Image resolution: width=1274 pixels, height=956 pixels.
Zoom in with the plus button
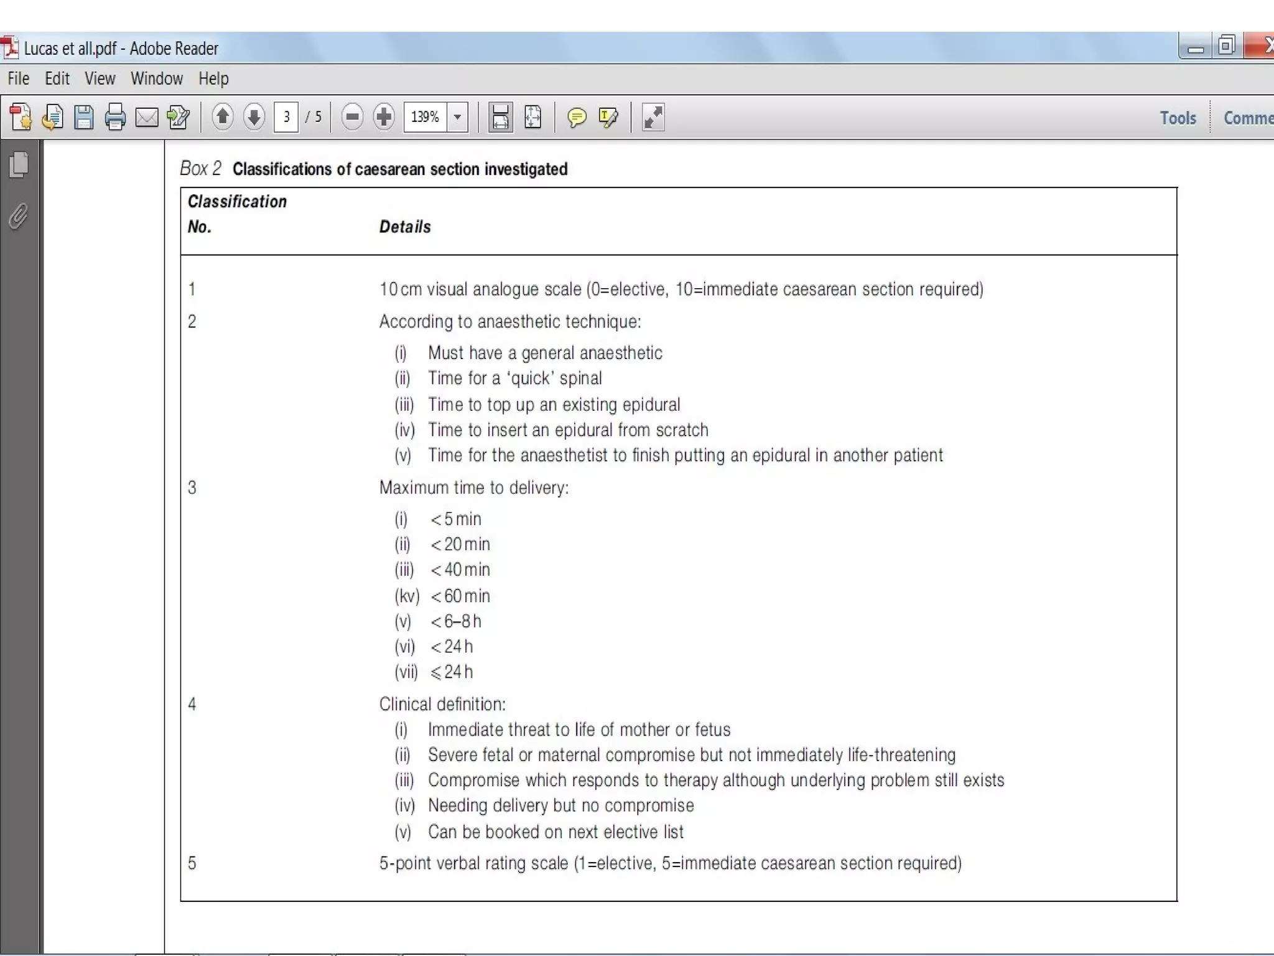(x=384, y=117)
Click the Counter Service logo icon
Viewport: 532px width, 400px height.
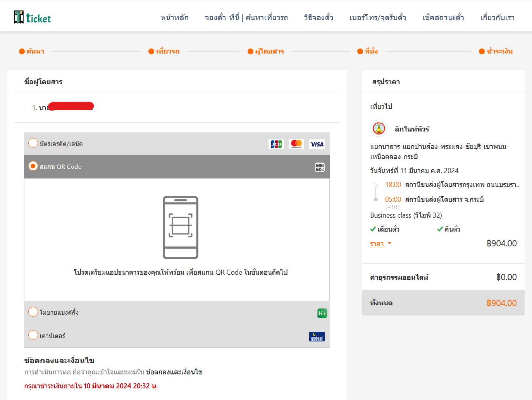[317, 336]
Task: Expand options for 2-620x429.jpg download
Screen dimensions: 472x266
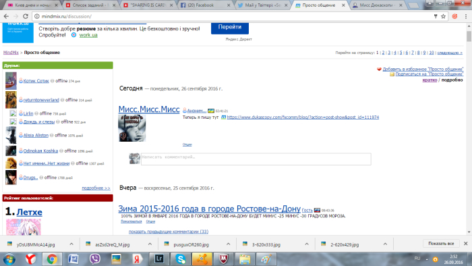Action: click(x=385, y=244)
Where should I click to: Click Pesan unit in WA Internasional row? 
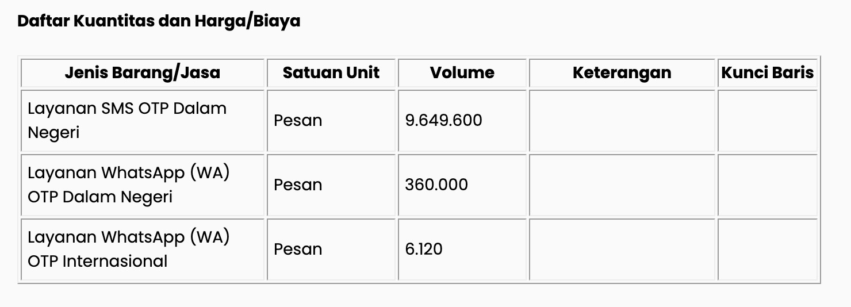[298, 249]
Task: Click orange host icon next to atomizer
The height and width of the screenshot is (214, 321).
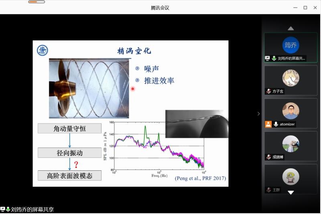Action: (268, 124)
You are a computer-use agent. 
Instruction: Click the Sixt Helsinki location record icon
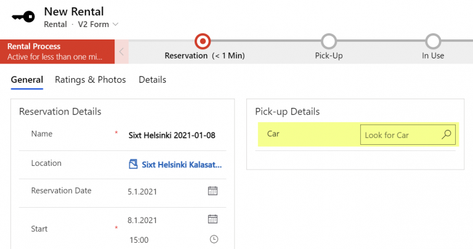point(133,164)
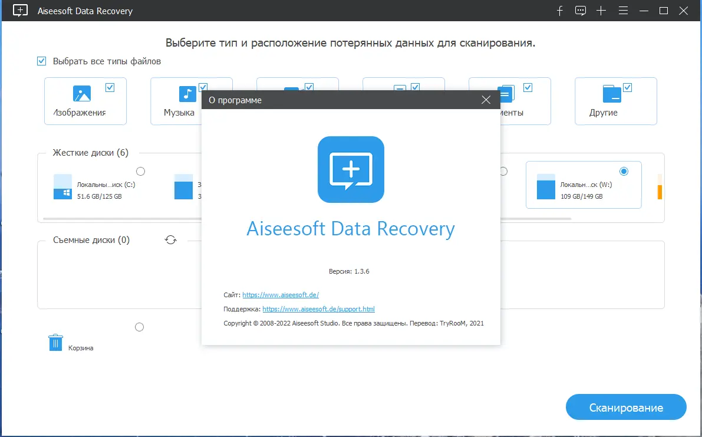This screenshot has width=702, height=437.
Task: Click the Aiseesoft logo inside the About dialog
Action: tap(351, 169)
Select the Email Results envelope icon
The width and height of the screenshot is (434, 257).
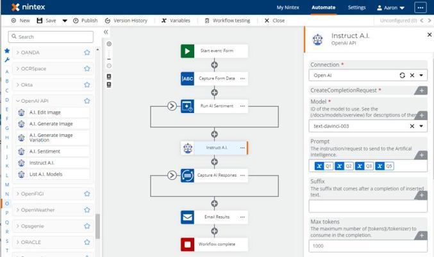pyautogui.click(x=187, y=217)
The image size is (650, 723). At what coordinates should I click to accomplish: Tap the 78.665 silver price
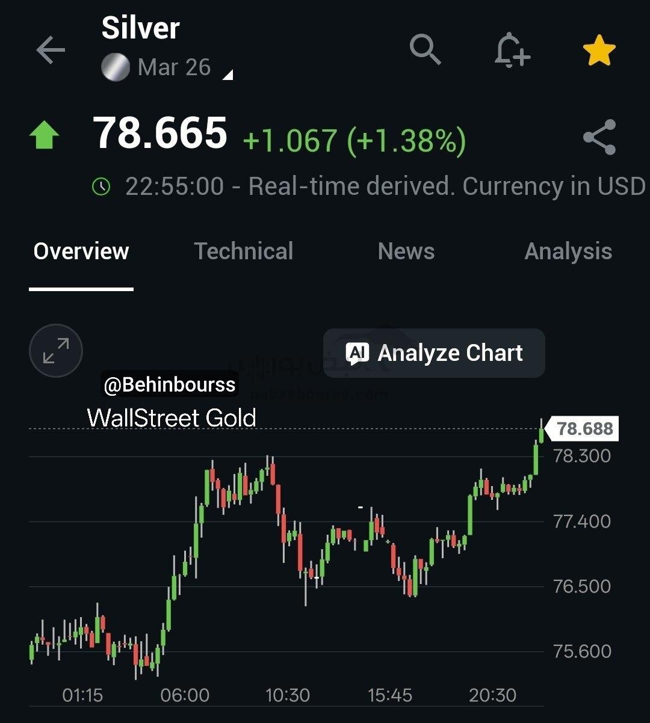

---

* **WHAT TO DO**
Count the lines of the records above that contain the word "logo", and give only the number.

* **THE REPLY**
2